These new regulations will form the parameters for the construct of middle-level education programs for decades to come. Therefore, it is critical that all middle-level educators not only become familiar with them. In addition, they must ensure that any programs in their buildings are consistent with the letter and spirit of the new middle-level education policy, the State Education Department’s Essential Elements of Standards-Focused Middle-Level Schools and Programs, New York State’s 28 Learning Standards, and other existing regulations and are implemented with fidelity. It is hoped that this protocol will serve as a consistent statewide format to provide this valuable information to all members of the educational community.
Intended Use (Purpose): The intended purpose of this protocol is to provide district leaders with a systematic way to gather relevant information and data regarding the current status of their middle school with respect to the Essential Elements. It provides them with a way to establish goals for continued growth and improvement. By using the Essential Elements of Standards-Focused Middle-Level Schools and Programs as a starting point, districts will be able to identify those aspects of an effective middle school that need support and those areas that are evident but need continual growth.
Assessing strengths and identifying gaps in a school system cannot be accomplished through a "one shot" session. School improvement must be an ongoing process. Initially, a full day presentation during a Superintendent’s Conference day or professional development day is needed to provide background logic and information for all staff members. This allows everyone to see the process from a similar frame of reference. Faculty meetings, team meetings and/or grade level meetings will provide a regular forum to continue analysis and discussions for meeting and adjusting the process. With improved understanding and common perspective, the staff will work in a framework of collaboration for the benefit of all involved.

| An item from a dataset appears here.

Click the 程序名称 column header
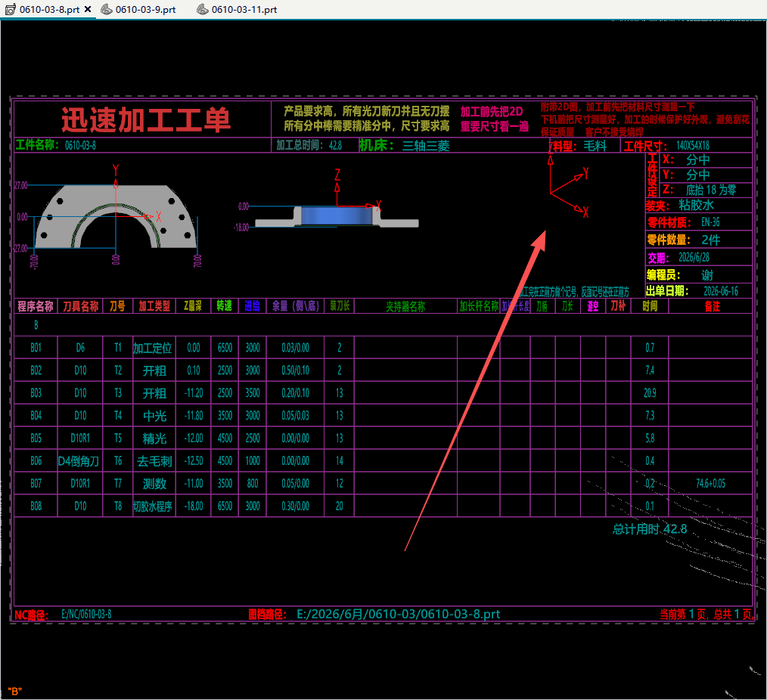The image size is (767, 700). tap(36, 306)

Assumptions (Readiness Pre-Conditions): This protocol is predicated on the following three assumptions:
- Staff are willing to do what is necessary to improve their school and have stated so publicly.
- Staff are familiar with – and committed to implementing – the Regents Policy Statement on Middle-Level Education and the State Education Department’s Essential Elements of Standards-Focused Middle-Level Schools and Programs.
- The Central Office is willing to take an active role in supporting the school staff in their efforts to implement – the Regents Policy Statement on Middle-Level Education and the State Education Department’s Essential Elements of Standards-Focused Middle-Level Schools and Programs.
To the Facilitator: If staff are not familiar with either the Regents Policy Statement on Middle Level Education or the Essential Elements of Standards-Focused Middle Level Schools and Programs, the protocol for introducing staff to the Essential Elements (the Awareness Protocol) should be the first step.
Continuous improvement is a prerequisite to being part of an effective school community. As with other professions, one is always seeking to improve. The Essential Elements identify the basic premise for successful middle-level schools in New York State. Creating and using a needs assessment incorporating the Essential Elements ensures a common understanding and terminology. This allows the building/community to focus on the practical applications of the Essential Elements.
The building staff and students will benefit from using this protocol. Problems will be more clearly identified and the staff will identify resources that will be needed to address issues and create a meaningful school improvement plan (see protocol).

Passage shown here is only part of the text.